La jurisprudencia glosada en los Fundamentos Jurídicos III.1. y III.2. de la presente Sentencia Constitucional Plurinacional, imponen a toda autoridad que conozca de un reclamo o una petición, emitir un pronunciamiento velando por la debida congruencia externa en la resolución, respondiendo de manera fundamentada y motivada a cada uno de los puntos demandados, de manera que la decisión en su conjunto adquiera solidez y explique por sí misma las razones de lo decidido.

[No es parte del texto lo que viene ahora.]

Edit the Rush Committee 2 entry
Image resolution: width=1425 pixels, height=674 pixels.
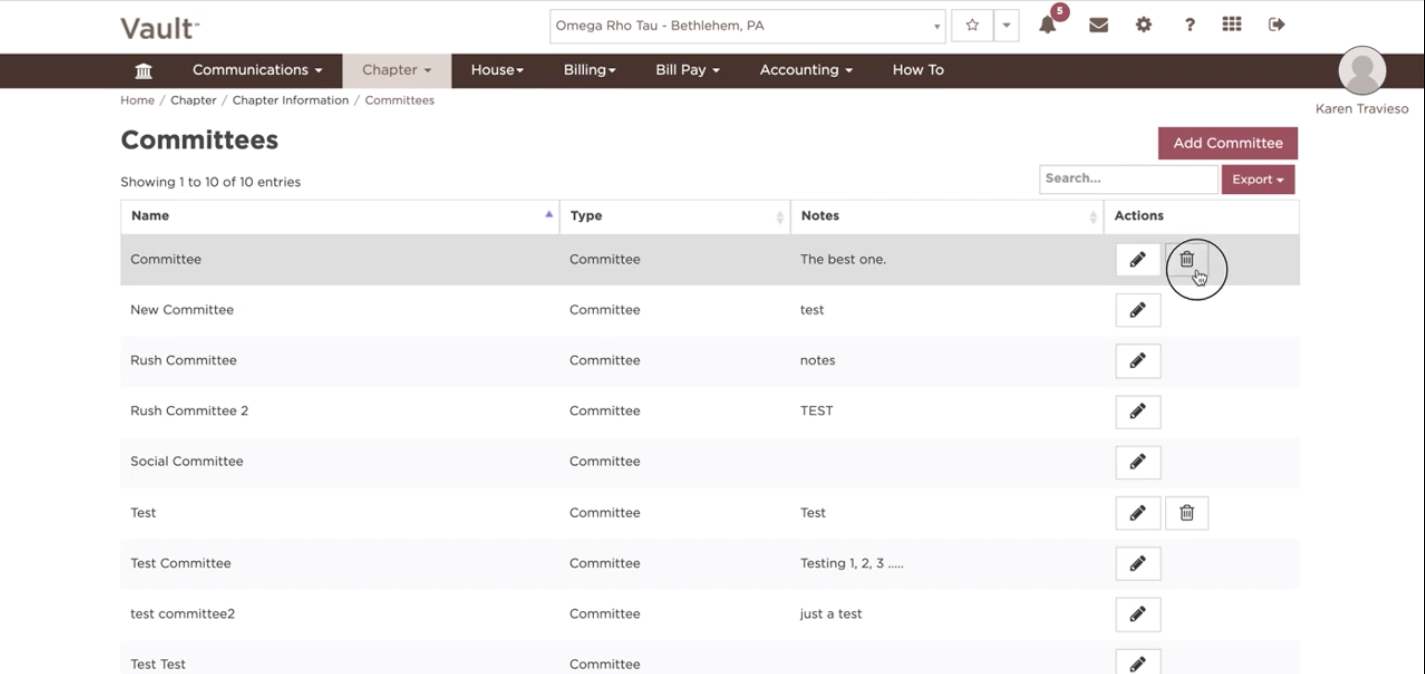[1138, 411]
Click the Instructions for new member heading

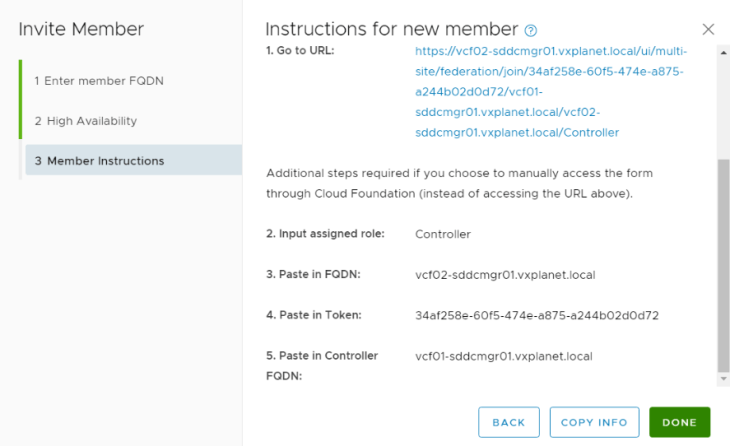coord(392,29)
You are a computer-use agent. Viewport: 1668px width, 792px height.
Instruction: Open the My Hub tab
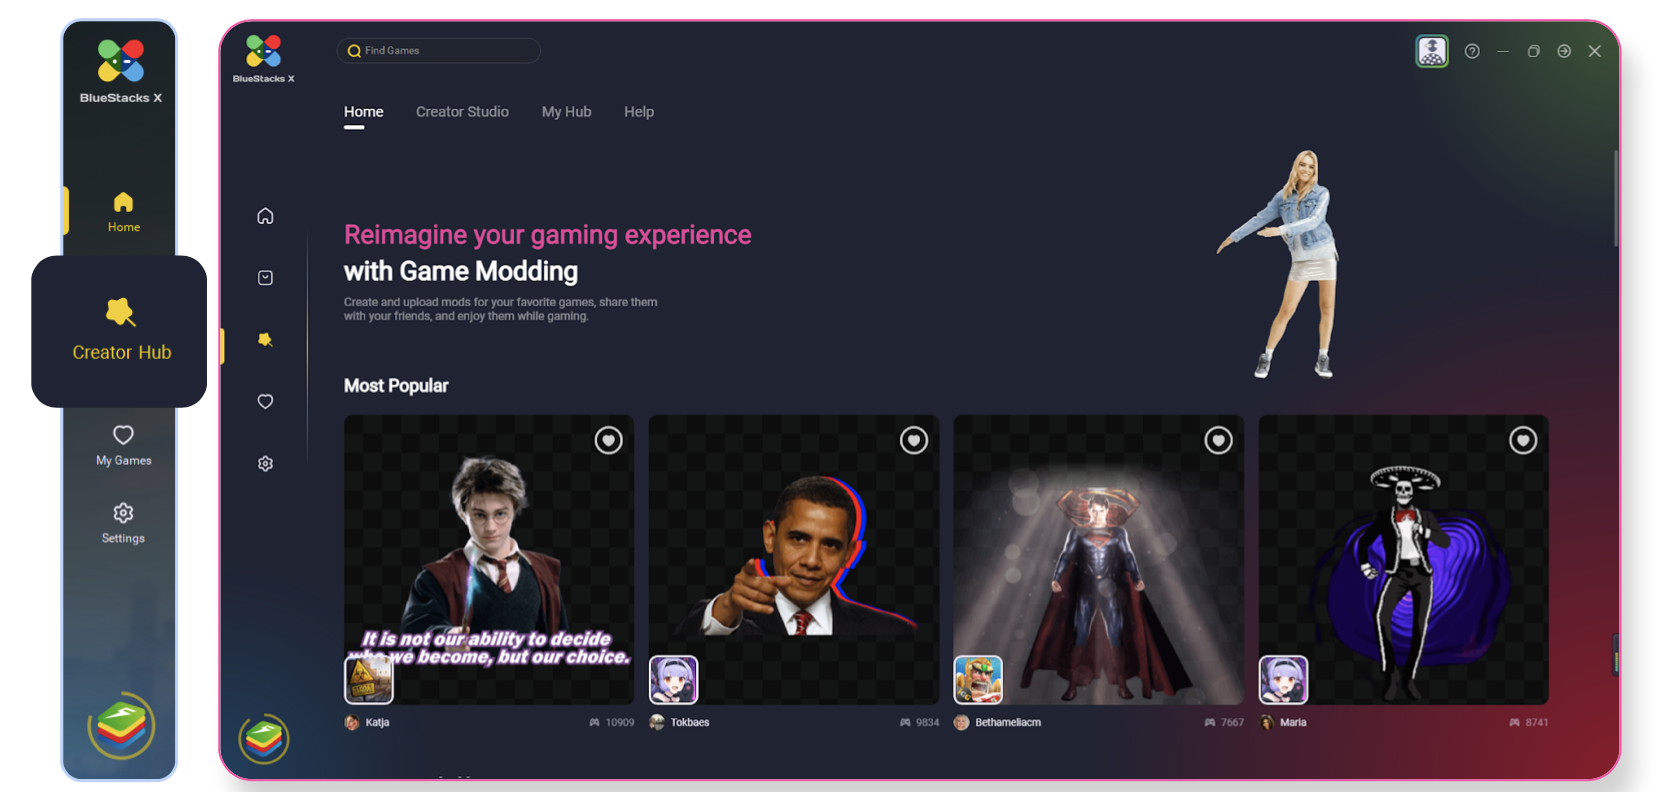[566, 112]

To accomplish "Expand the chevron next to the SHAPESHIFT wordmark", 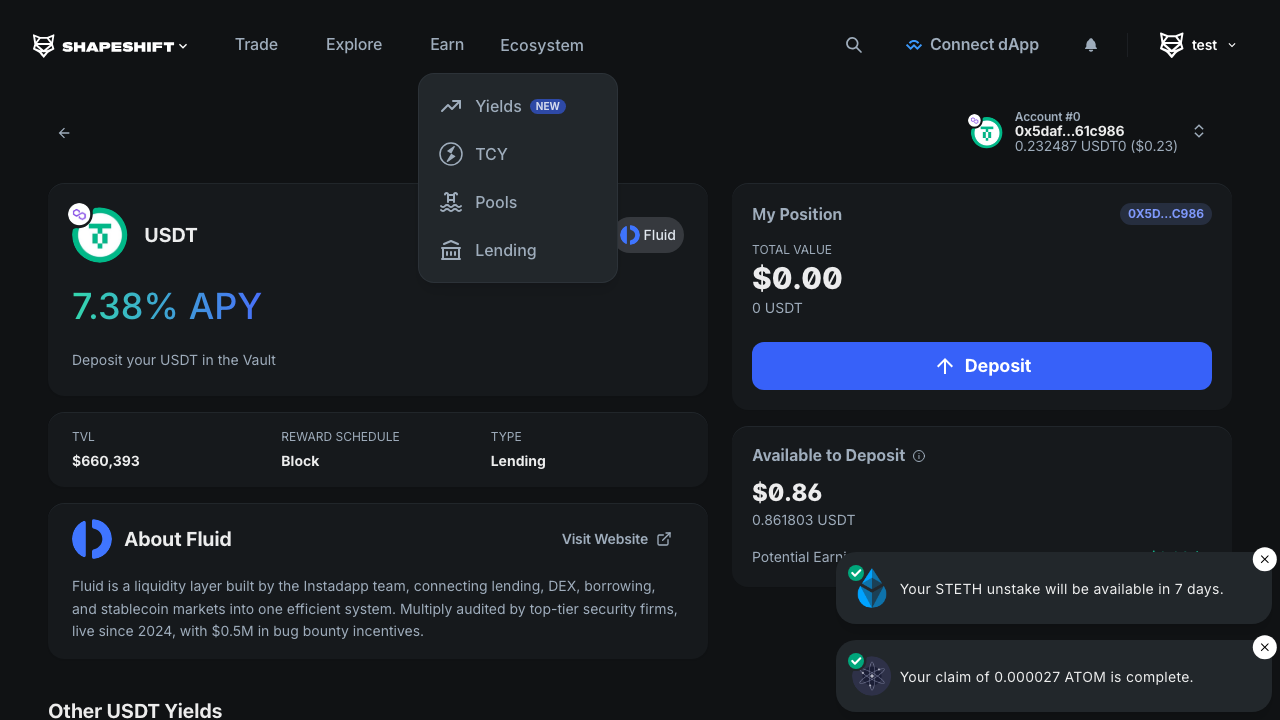I will pos(183,45).
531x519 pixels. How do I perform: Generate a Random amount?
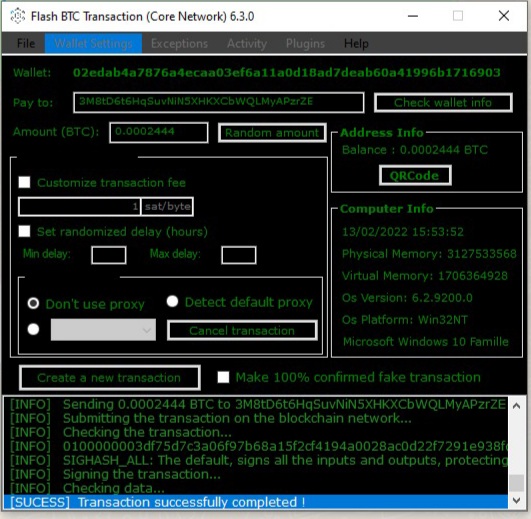pos(272,133)
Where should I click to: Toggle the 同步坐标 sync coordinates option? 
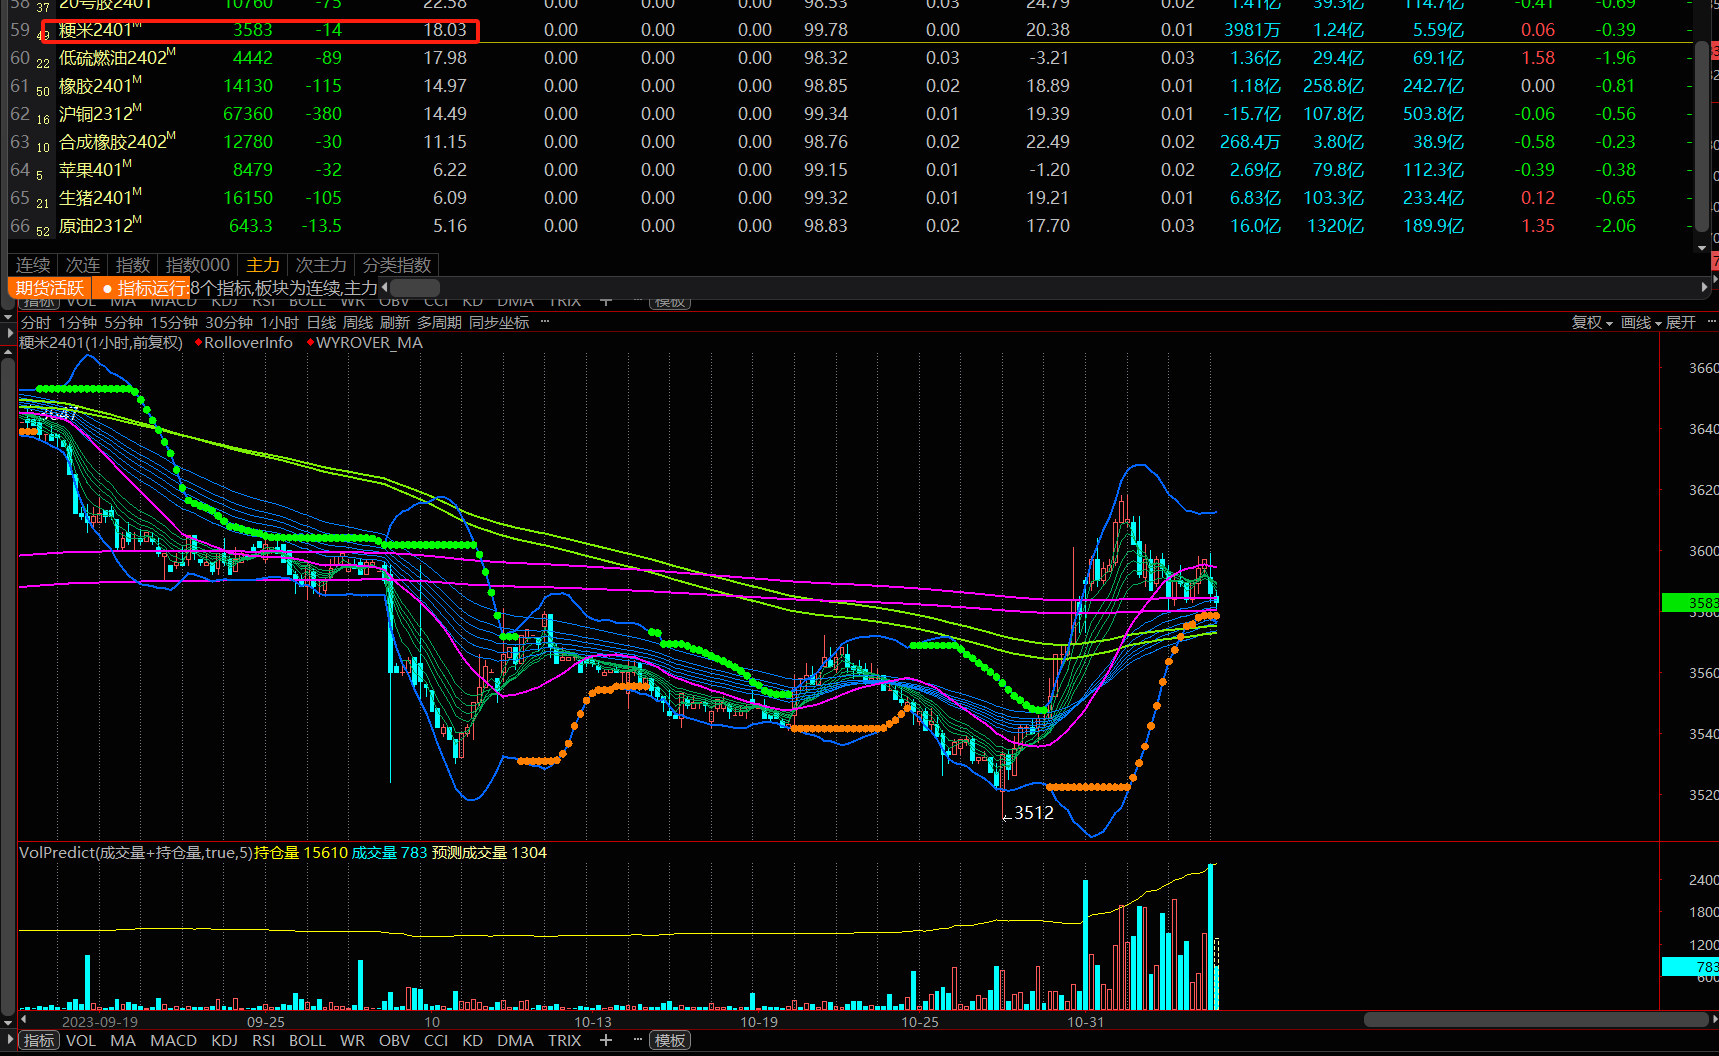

En ese sentido, conforme se señaló ut supra, el fallo acusado como acto lesivo omitió resolver aspectos esenciales expresados en la demanda, vulnerando el derecho al debido proceso en sus elementos de congruencia externa, restringiendo el derecho de la parte accionante a una resolución motivada, habiendo arribado a una conclusión general sin considerar que la demanda contenciosa fue interpuesta individualizando los aspectos que consideró legítimos, en tal sentido, se requería que las respuestas a los mismos sean de la misma manera, explicando las razones que justifican la aplicación de cada una de las siete multas en relación a las diferentes causales de incumplimiento previstas en el Contrato C. ASES 84/99, que bien podrían estar o no relacionadas con errores en el software, máxime si se considera la existencia de un proceso previo de conciliación de montos y adeudos a los cuales se sometieron las partes suscribientes del citado contrato, proceso del cual emergió el monto total que la entidad hoy accionante reputa como deuda exigible al Banco Mercantil Santa Cruz S.A. -ahora tercera interesada-.